Please copy out the material below word for word, keeping every line as it is.

EXERCISE DATA:
★ ★ ★ ★

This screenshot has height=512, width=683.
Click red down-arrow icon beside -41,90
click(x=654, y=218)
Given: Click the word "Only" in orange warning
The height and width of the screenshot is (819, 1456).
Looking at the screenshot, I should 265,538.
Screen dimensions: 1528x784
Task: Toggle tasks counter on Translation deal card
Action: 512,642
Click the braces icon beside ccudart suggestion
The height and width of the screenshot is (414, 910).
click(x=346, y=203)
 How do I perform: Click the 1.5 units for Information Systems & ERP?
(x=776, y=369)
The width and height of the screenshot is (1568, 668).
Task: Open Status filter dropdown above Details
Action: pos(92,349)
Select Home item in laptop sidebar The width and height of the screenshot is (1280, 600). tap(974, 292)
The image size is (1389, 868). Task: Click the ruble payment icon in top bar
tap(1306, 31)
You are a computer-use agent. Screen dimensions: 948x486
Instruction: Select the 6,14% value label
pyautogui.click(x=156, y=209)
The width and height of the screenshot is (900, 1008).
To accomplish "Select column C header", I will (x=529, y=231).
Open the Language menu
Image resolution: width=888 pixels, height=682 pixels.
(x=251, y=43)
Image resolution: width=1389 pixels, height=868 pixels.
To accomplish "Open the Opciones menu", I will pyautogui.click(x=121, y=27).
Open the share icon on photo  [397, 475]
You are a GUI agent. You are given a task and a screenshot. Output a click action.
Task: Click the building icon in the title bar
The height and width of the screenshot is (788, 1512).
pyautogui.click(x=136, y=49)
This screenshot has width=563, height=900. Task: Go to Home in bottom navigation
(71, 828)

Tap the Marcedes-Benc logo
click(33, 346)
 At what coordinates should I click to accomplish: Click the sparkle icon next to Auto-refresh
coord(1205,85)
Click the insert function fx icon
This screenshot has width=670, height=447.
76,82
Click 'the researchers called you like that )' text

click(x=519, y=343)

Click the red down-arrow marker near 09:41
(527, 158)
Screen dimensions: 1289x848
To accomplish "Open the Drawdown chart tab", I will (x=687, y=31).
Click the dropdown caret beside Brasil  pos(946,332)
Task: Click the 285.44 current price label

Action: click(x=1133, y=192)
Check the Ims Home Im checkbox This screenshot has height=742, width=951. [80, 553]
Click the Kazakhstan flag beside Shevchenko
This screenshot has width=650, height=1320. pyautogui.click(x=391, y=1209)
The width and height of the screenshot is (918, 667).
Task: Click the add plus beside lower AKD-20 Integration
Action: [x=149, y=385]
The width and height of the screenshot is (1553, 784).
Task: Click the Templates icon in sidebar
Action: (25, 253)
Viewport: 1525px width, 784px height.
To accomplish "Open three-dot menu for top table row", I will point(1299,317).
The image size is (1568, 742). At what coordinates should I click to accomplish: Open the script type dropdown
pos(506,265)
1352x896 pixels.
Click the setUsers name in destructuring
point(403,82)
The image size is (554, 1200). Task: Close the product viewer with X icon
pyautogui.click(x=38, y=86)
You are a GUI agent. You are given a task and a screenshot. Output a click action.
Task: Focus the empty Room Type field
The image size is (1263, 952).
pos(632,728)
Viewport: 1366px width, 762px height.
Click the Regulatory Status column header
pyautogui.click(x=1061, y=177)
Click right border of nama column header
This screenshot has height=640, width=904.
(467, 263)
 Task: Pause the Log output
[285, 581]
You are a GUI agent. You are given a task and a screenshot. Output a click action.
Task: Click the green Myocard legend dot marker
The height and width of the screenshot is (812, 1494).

★ ★ ★ ★

RESPONSE TO THIS EXERCISE:
This screenshot has height=512, width=683.
Click red down-arrow icon beside -41,90
click(x=654, y=218)
Given: Click the word "Only" in orange warning
The height and width of the screenshot is (819, 1456).
Looking at the screenshot, I should 265,538.
Screen dimensions: 1528x784
Task: Toggle tasks counter on Translation deal card
Action: 512,642
Click the braces icon beside ccudart suggestion
The height and width of the screenshot is (414, 910).
click(x=346, y=203)
 How do I perform: Click the 1.5 units for Information Systems & ERP?
(x=776, y=369)
The width and height of the screenshot is (1568, 668).
Task: Open Status filter dropdown above Details
Action: pos(92,349)
Select Home item in laptop sidebar The width and height of the screenshot is (1280, 600). tap(974, 292)
The image size is (1389, 868). Task: Click the ruble payment icon in top bar
tap(1306, 31)
You are a computer-use agent. Screen dimensions: 948x486
Instruction: Select the 6,14% value label
pyautogui.click(x=156, y=209)
The width and height of the screenshot is (900, 1008).
To accomplish "Select column C header", I will (x=529, y=231).
Open the Language menu
Image resolution: width=888 pixels, height=682 pixels.
(x=251, y=43)
Image resolution: width=1389 pixels, height=868 pixels.
To accomplish "Open the Opciones menu", I will pyautogui.click(x=121, y=27).
Open the share icon on photo  [397, 475]
You are a GUI agent. You are given a task and a screenshot. Output a click action.
Task: Click the building icon in the title bar
The height and width of the screenshot is (788, 1512).
pyautogui.click(x=136, y=49)
This screenshot has width=563, height=900. Task: Go to Home in bottom navigation
(71, 828)

Tap the Marcedes-Benc logo
click(33, 346)
 At what coordinates should I click to accomplish: Click the sparkle icon next to Auto-refresh
coord(1205,85)
Click the insert function fx icon
This screenshot has width=670, height=447.
76,82
Click 'the researchers called you like that )' text

click(x=519, y=343)

Click the red down-arrow marker near 09:41
(527, 158)
Screen dimensions: 1289x848
To accomplish "Open the Drawdown chart tab", I will (x=687, y=31).
Click the dropdown caret beside Brasil  pos(946,332)
Task: Click the 285.44 current price label

Action: click(x=1133, y=192)
Check the Ims Home Im checkbox This screenshot has height=742, width=951. [80, 553]
Click the Kazakhstan flag beside Shevchenko
This screenshot has width=650, height=1320. pyautogui.click(x=391, y=1209)
The width and height of the screenshot is (918, 667).
Task: Click the add plus beside lower AKD-20 Integration
Action: [x=149, y=385]
The width and height of the screenshot is (1553, 784).
Task: Click the Templates icon in sidebar
Action: (25, 253)
Viewport: 1525px width, 784px height.
To accomplish "Open three-dot menu for top table row", I will point(1299,317).
The image size is (1568, 742). At what coordinates should I click to accomplish: Open the script type dropdown
pos(506,265)
1352x896 pixels.
Click the setUsers name in destructuring
point(403,82)
The image size is (554, 1200). Task: Close the product viewer with X icon
pyautogui.click(x=38, y=86)
You are a GUI agent. You are given a task and a screenshot. Output a click action.
Task: Focus the empty Room Type field
The image size is (1263, 952).
pos(632,728)
Viewport: 1366px width, 762px height.
Click the Regulatory Status column header
pyautogui.click(x=1061, y=177)
Click right border of nama column header
This screenshot has height=640, width=904.
(467, 263)
 Task: Pause the Log output
[285, 581]
You are a GUI agent. You are given a task and a screenshot. Output a click action.
Task: Click the green Myocard legend dot marker
The height and width of the screenshot is (812, 1494).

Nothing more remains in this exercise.